Now the Justice league? Find out about the barrier when Trigon attempts to attack, they were preparing after he threatened what he would do once he got to earth. How he would destroy them. The Justice league tried to take the fight to him first but were utterly destroyed, so they retreated home to tend to their injuries, and fortify earth for one. Last. Stand. Only when Trigon makes his big entrance…he’s stopped.
The Justice league watch in awe as this thin see-through barrier with beautiful green swirls and speckled white lights like stars apears blocking Trigon and his army’s advance. The barrier looks so thin and fragile yet no matter how hard the warlord hits, none of his attacks can get through and neither can he damage said barrier. That’s when Constantine and Zatanna recognizes what this barrier is. Something only a powerful entity could create. For a moment, the league is filled with hope that Trigon can’t get through yet Constantine also explains that it’s not impenetrable. And clearly Trigon knows this too for he calls out a challenge.
And that’s when, in a flash of light, a tiny glowing teenager appears. He looked absolutly minuscule compared to Trigon and yet practically glowed with power (this isn’t a King Danny AU though).
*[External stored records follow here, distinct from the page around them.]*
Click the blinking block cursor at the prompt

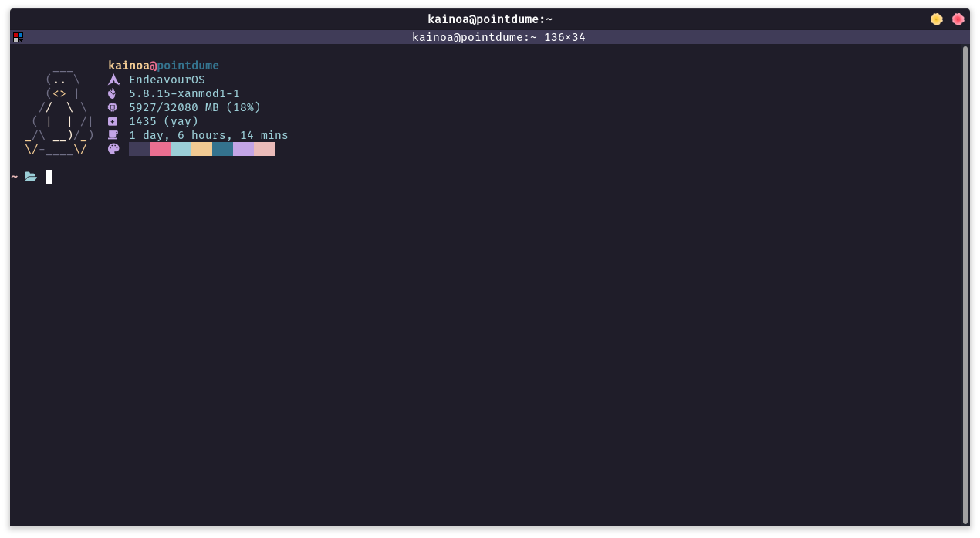click(x=48, y=177)
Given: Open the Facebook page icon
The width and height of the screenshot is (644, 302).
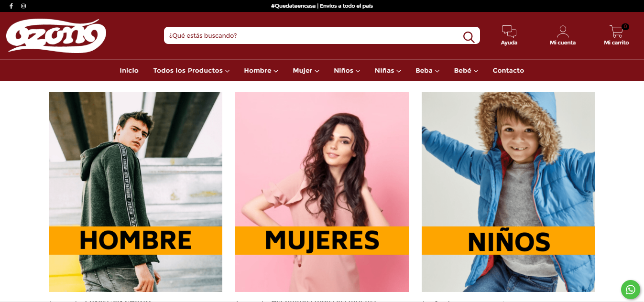Looking at the screenshot, I should point(11,6).
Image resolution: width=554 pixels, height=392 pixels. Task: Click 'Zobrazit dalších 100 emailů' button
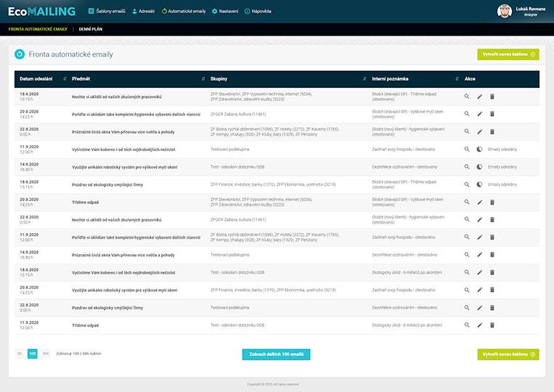[x=276, y=354]
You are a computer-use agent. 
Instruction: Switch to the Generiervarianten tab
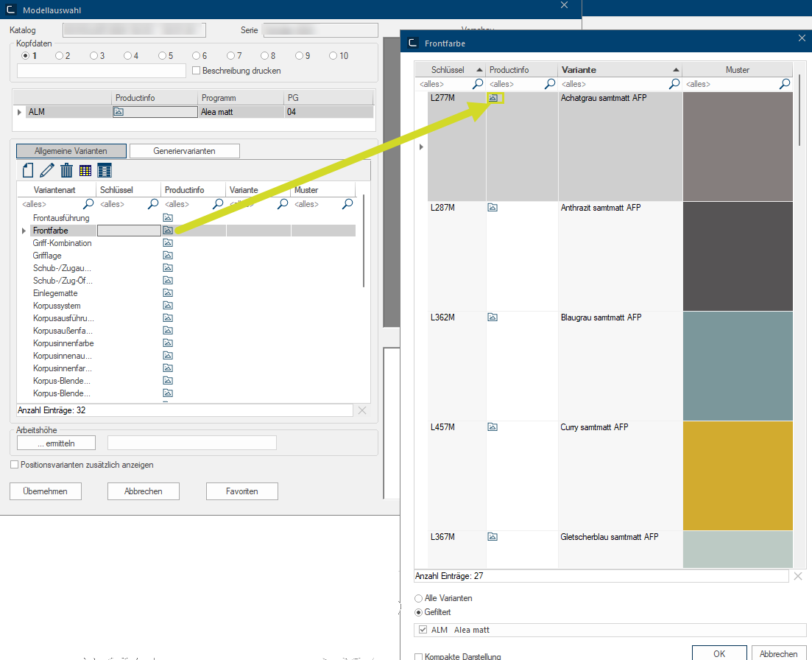pyautogui.click(x=184, y=150)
And that is when the conditions for passing the barrier are revealed. And the Justice realize that the only thing stopping Trigon and his army from decimating earth. The only way he can get through….is by beating this glowing teenager in a card game.
Not just any card game though. The most convoluted game Sam, Danny, and Tucker invented themselves. It’s like the infinite realms version of magic the gathering, combined with Pokémon, and chess. And Danny is the master. So sit down Trigon and let’s play.
(The most intense card game of the Justice league’s life).
After Danny wins, this happens a few more times with outer word beings and possibly even demons attempting to invade earth, yet none have been able to beat the mysterious teenager in a card game. Constantine might even take a crack at it and try to figure out how to play. He’s really bad though. Every time this happens, the Justice league worry that this might be the time the teenager looses. Yet every time, he wins (even if only barely).
Meanwhile, Danny, Sam, and Tucker have gotten addicted to the game and play it almost daily. Some teachers might seem them playing the game are are like ‘awww how cute’ not realizing this game is literally saving the world. Jazz is just happy they aren’t spending as much time on their screens playing Doomed.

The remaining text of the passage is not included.